Deuxième round, la petite salle derrière avec son four à bois aux briques noircies de suie et le pizzaiolo dans le rôle du garde suisse, sourire cool qui discute avec tout le monde. Et puis il y a dehors, sous la tonnelle ou dans le jardin, là où se retrouvent les habitués venus chercher le soleil. Et pour faire le lien entre tout ça ? Une armée de serveuses, toutes plus copines les unes que les autres, qui font le job, servent vite et bien. Un modèle de professionnalisme, un exemple dans le métier dont les profs des écoles hôtelières feraient bien de s’inspirer.

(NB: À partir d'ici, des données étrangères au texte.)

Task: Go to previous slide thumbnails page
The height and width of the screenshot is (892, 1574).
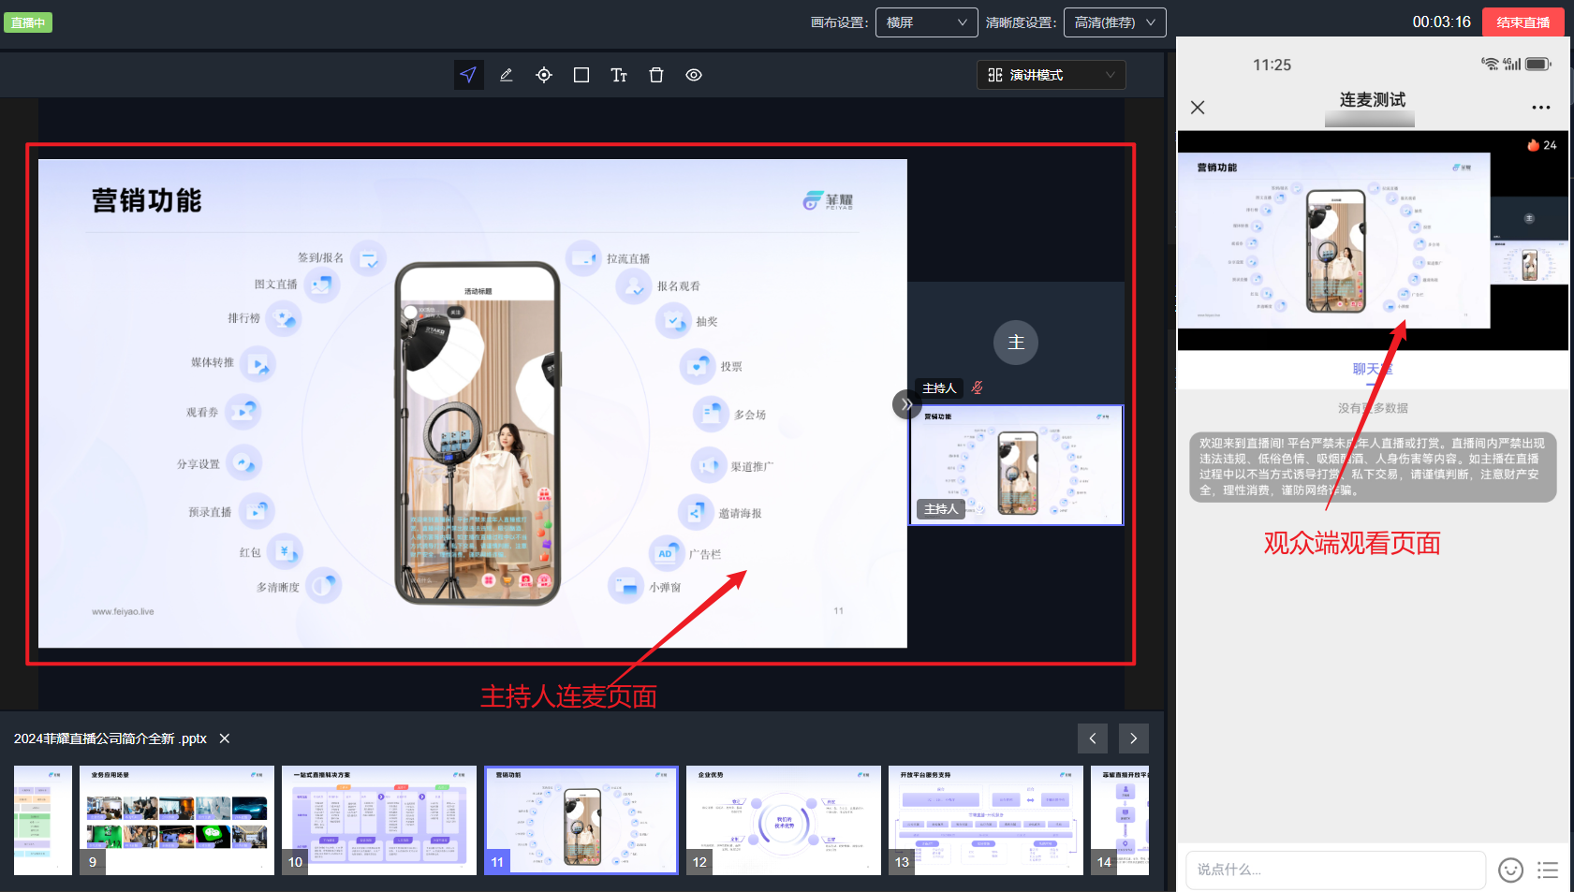Action: tap(1093, 738)
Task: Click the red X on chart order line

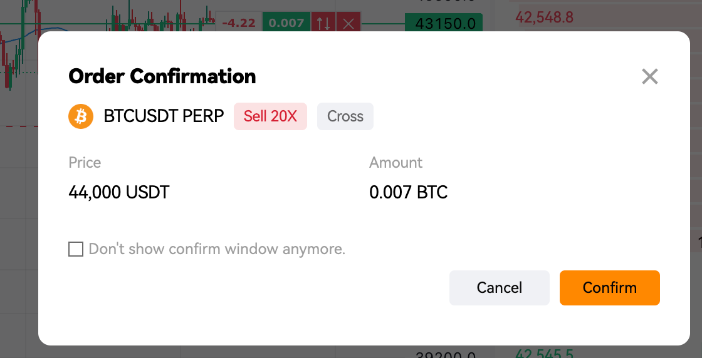Action: pos(348,23)
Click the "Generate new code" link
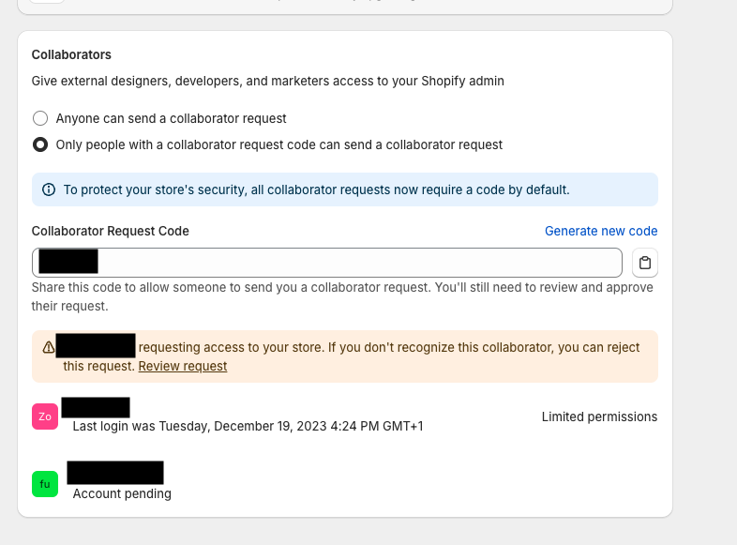 click(601, 231)
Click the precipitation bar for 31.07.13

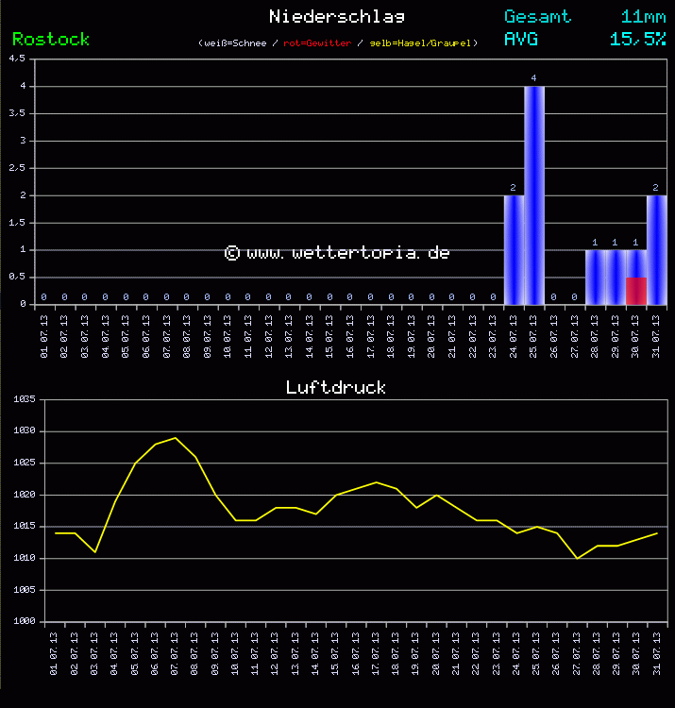point(656,250)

De long en large et en travers, la lecture de l’ardoise creuse la dalle : assiette de charcuteries corses, pâtes à la saucisse, filet de daurade sauce vierge, entrecôte à la braise, magret de canard sauce au miel, saucisse italienne tranchée et nappée de sauce pistou. A vous d’accompagner ça de frites, de polenta crémeuse, de pâtes aux champignons. Le sauté de veau corse n’a rien à voir avec une financière car, bien qu’agrémenté d’olives vertes et champignons, sa sauce est tomatée à l’envi, servie bouillante sur une polenta crémeuse et parsemée d’herbes aromatiques. Mousse chocolat, tiramisu, crème brûlée ou caramel, tout est fait sur place (comme le reste). La crème caramel baigne dans le caramel ; dans le café servi bien chaud, on trempe de la chantilly, ça fait un deuxième dessert.
A l’heure de partir, on annonce table 38 au comptoir du bar et le boss offre le café et « un petit quelques chose pour la route » ? Refus poli mais cœur touché. De même qu’en façade il est écrit « cuisine de famille », il n’est pas plus belle promesse ni plus beau compliment qu’on puisse adresser à une cuisinière. Et en plus, il paraît que Foucault vient de temps à autres…
Formule déjeuner entrée, plat, dessert, 1/4 de vin : 18,90 €.